(Given information)
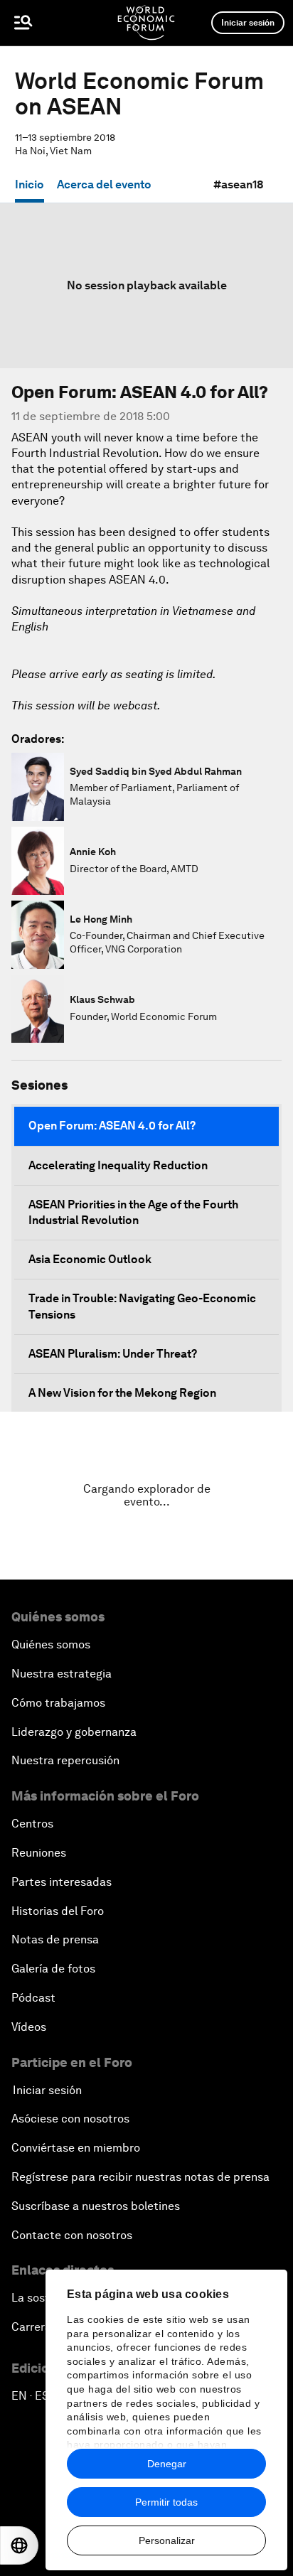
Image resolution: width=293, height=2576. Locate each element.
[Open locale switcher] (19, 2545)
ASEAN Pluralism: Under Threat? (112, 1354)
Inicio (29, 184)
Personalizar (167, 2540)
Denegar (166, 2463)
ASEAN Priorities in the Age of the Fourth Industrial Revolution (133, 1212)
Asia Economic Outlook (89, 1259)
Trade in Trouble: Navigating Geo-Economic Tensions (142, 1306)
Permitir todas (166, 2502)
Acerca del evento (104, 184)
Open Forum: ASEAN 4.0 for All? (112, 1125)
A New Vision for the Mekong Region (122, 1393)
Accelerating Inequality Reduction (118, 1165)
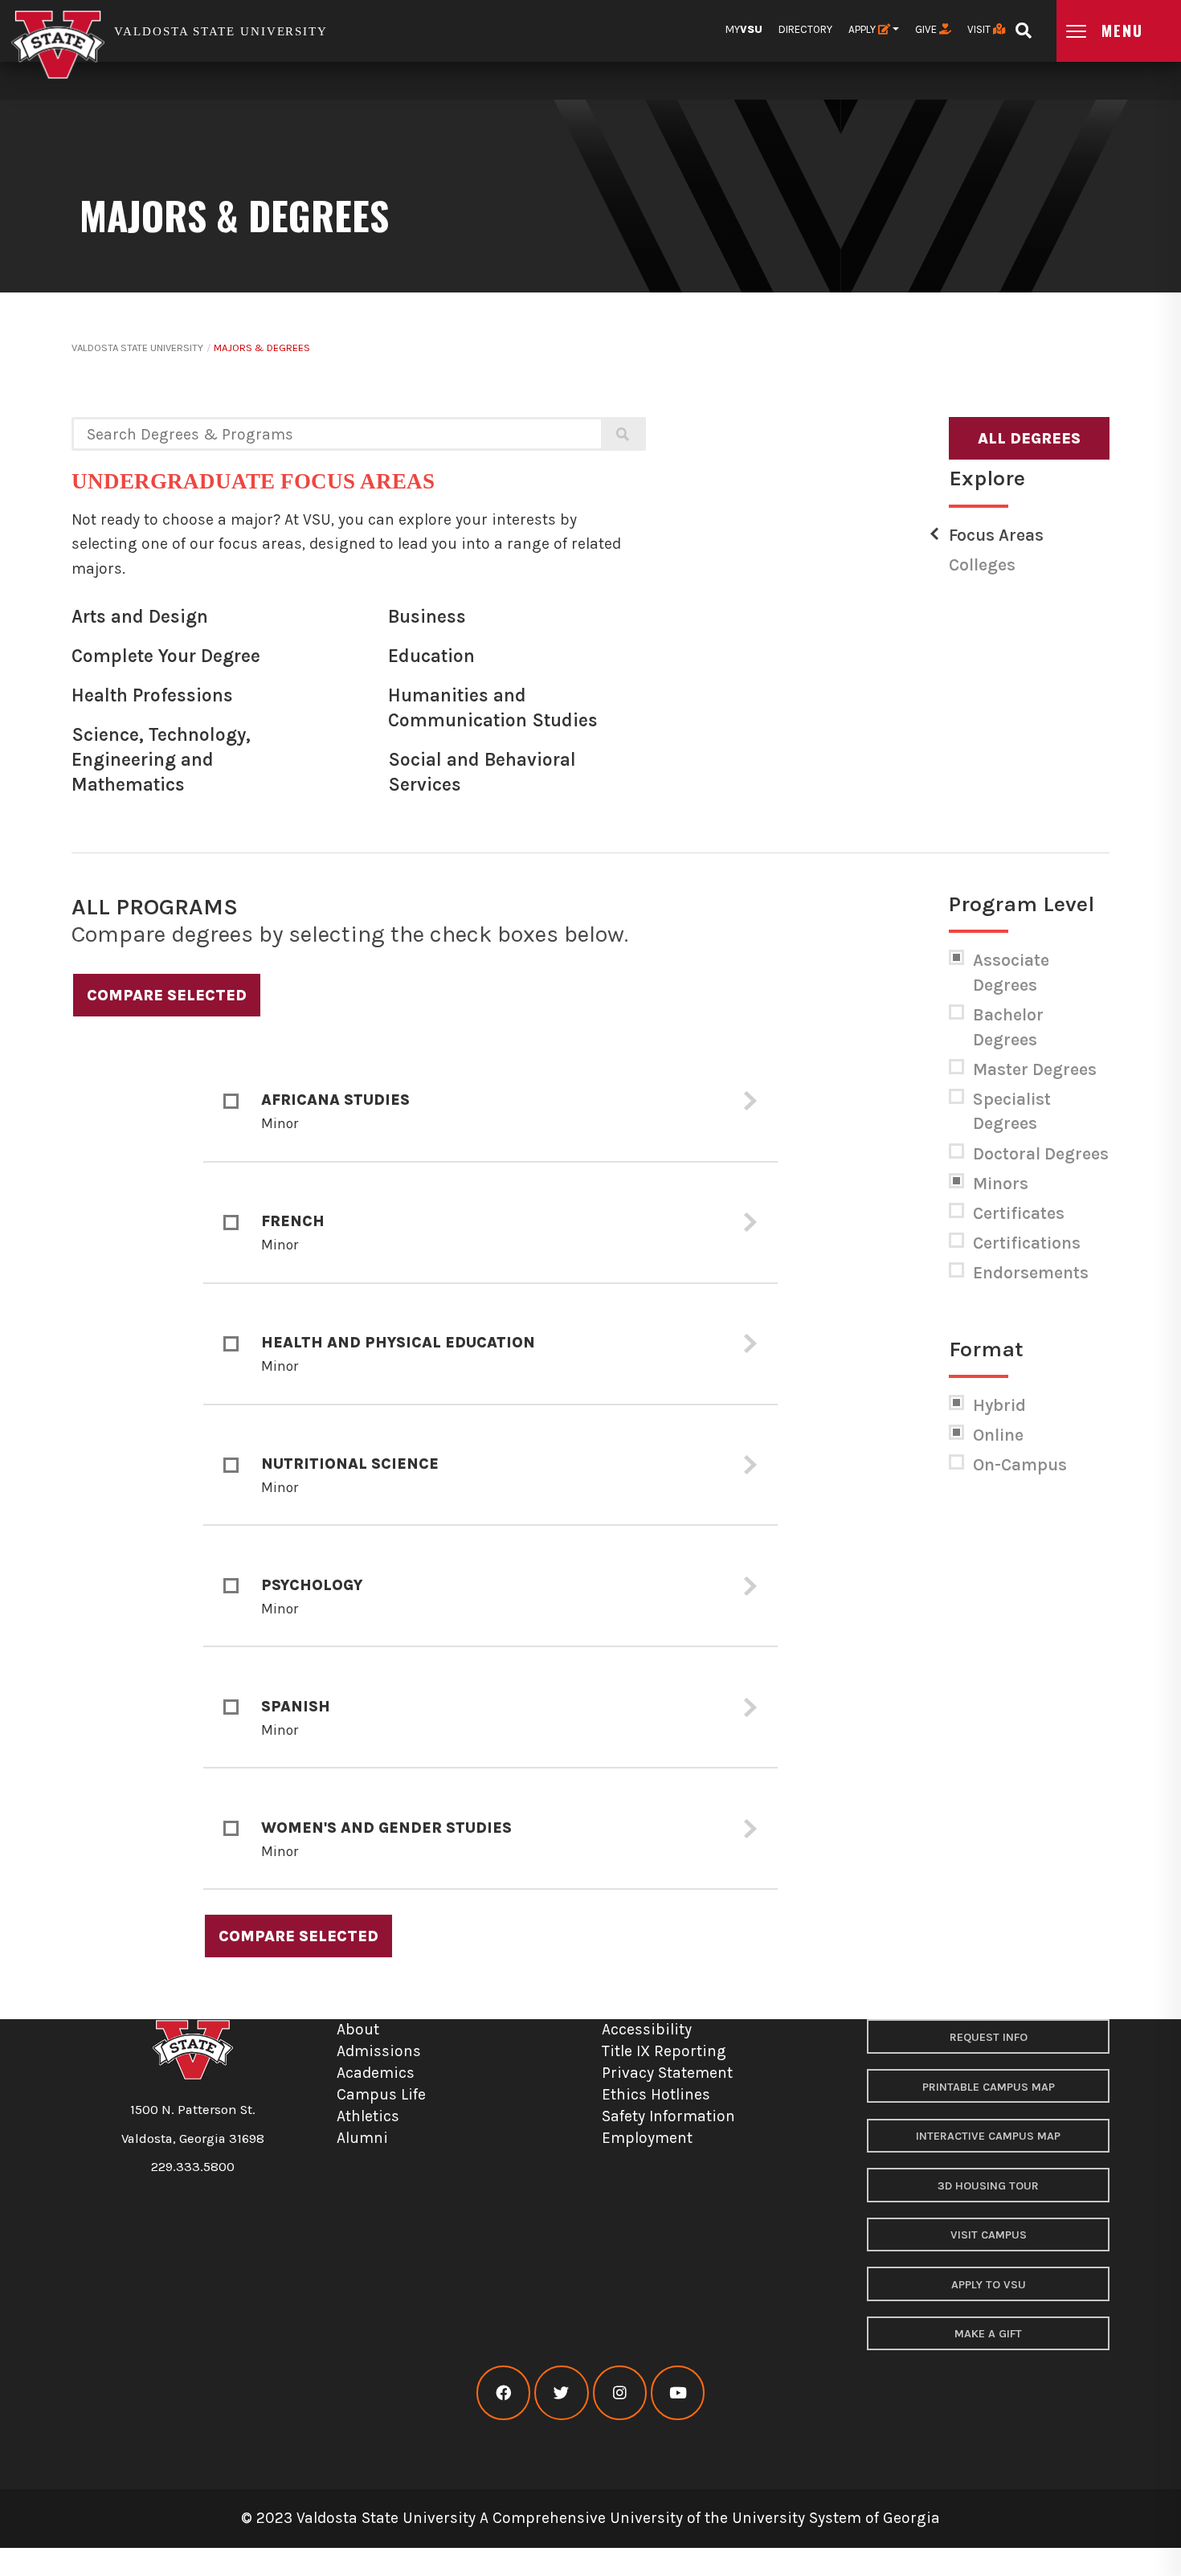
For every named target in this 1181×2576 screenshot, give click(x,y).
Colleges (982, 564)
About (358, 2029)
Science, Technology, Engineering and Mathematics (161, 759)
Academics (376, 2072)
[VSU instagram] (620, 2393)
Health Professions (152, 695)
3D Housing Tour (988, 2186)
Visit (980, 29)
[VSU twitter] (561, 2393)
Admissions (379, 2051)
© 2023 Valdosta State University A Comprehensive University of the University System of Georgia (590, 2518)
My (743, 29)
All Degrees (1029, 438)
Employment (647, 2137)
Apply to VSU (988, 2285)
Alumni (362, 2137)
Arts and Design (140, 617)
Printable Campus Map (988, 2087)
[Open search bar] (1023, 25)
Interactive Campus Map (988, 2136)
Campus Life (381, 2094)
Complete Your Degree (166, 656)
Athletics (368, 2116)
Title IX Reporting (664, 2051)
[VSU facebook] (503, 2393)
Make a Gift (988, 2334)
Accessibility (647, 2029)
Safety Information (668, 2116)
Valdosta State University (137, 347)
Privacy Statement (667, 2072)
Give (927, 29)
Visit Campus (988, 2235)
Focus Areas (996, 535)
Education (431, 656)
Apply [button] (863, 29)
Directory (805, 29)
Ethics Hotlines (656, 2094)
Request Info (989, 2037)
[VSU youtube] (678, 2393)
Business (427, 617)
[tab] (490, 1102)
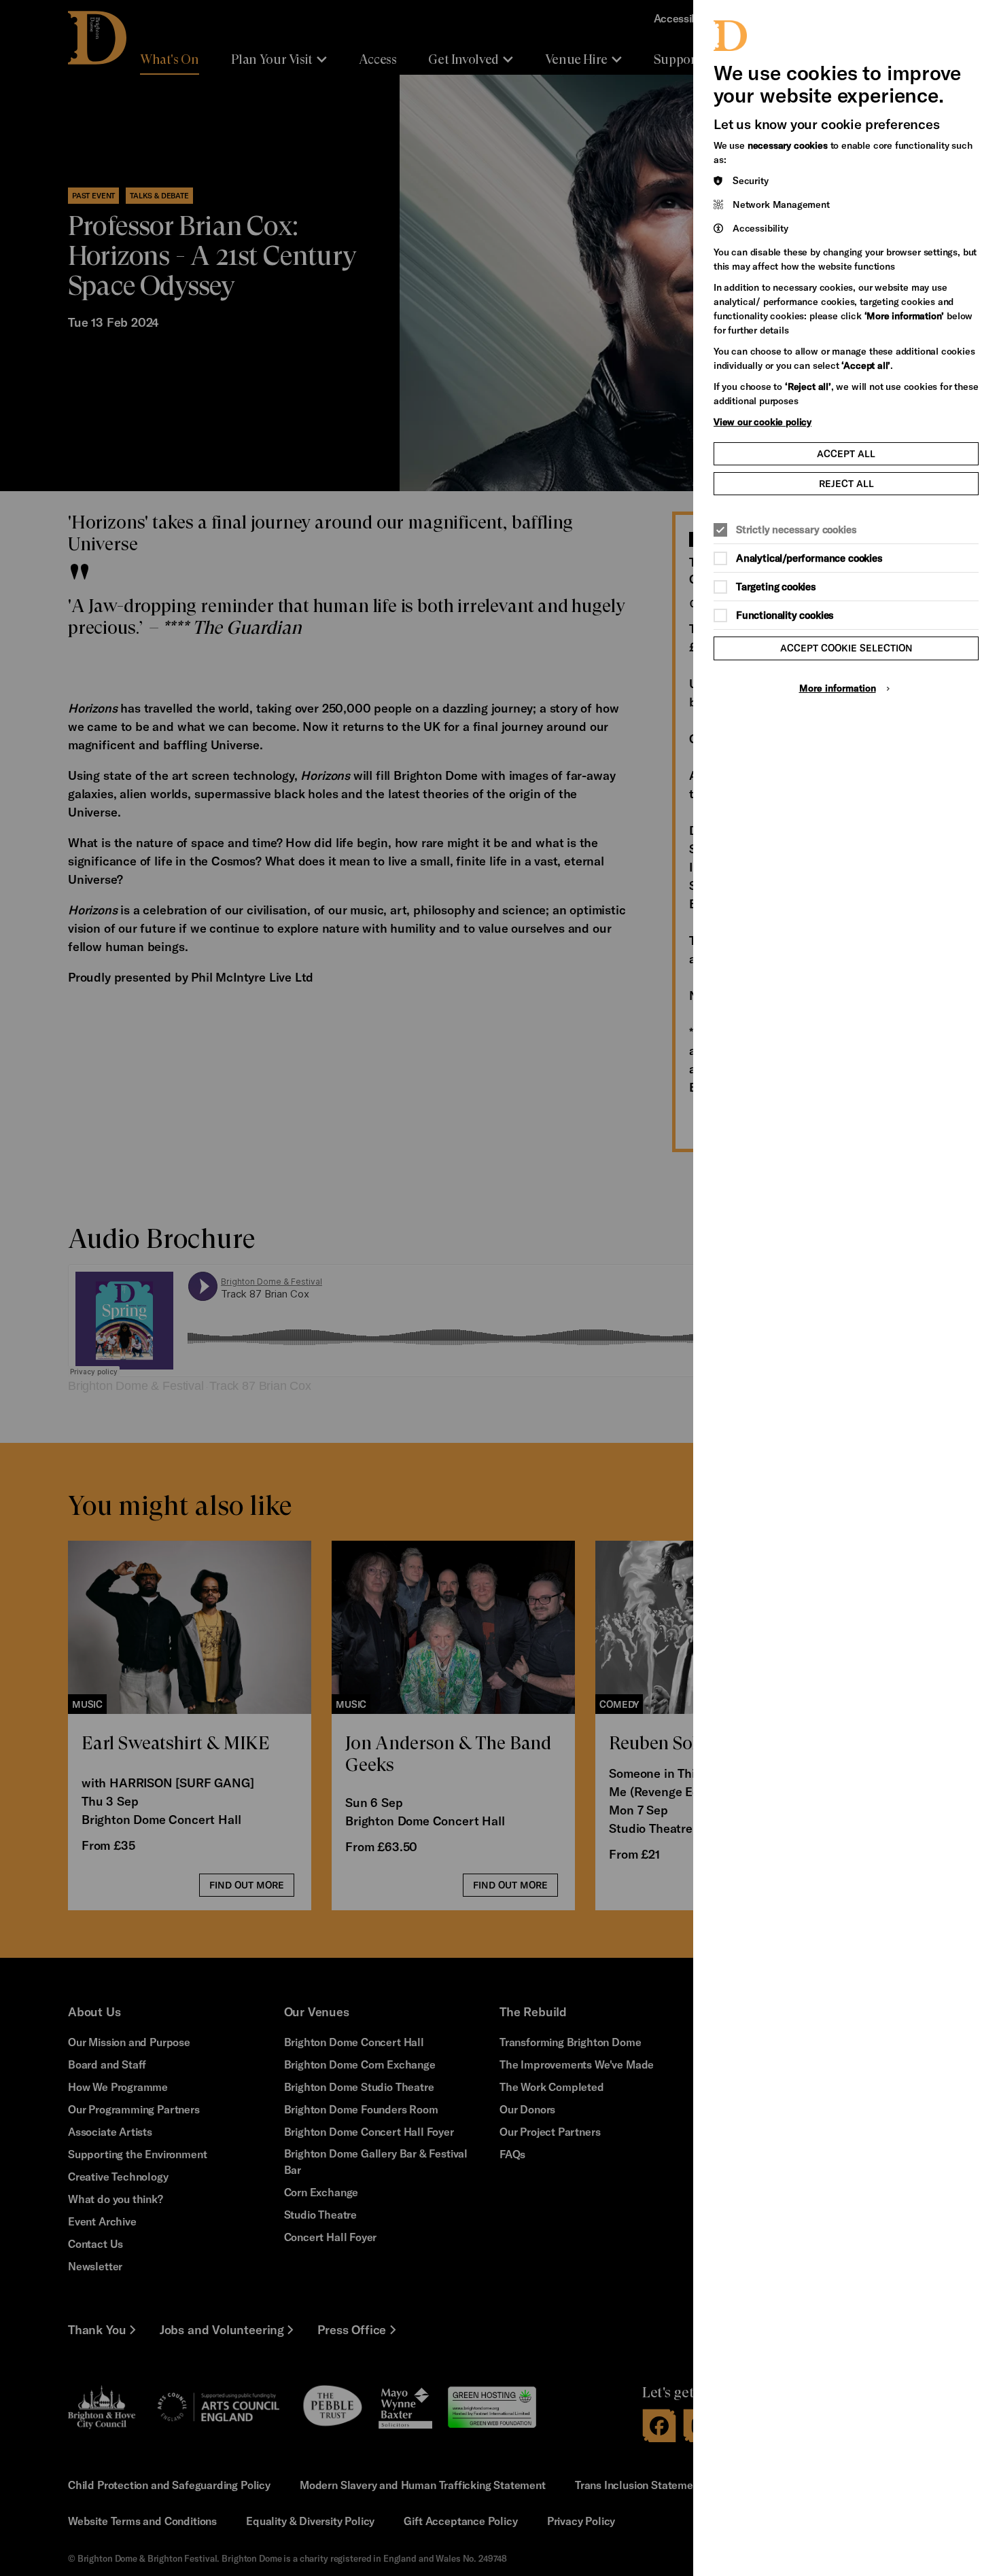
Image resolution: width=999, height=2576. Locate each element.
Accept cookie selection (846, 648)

(What you are asked to do)
Output the line containing "Education (431, 656)" along with every line after it to the end of the material, exactly as written, but without pictures.

(Answer for this exercise)
Education (431, 656)
Apply [button] (863, 29)
Directory (805, 29)
Ethics Hotlines (656, 2094)
Request Info (989, 2037)
[VSU youtube] (678, 2393)
Business (427, 617)
[tab] (490, 1102)
Image resolution: width=999, height=2576. Locate each element.
Accept cookie selection (846, 648)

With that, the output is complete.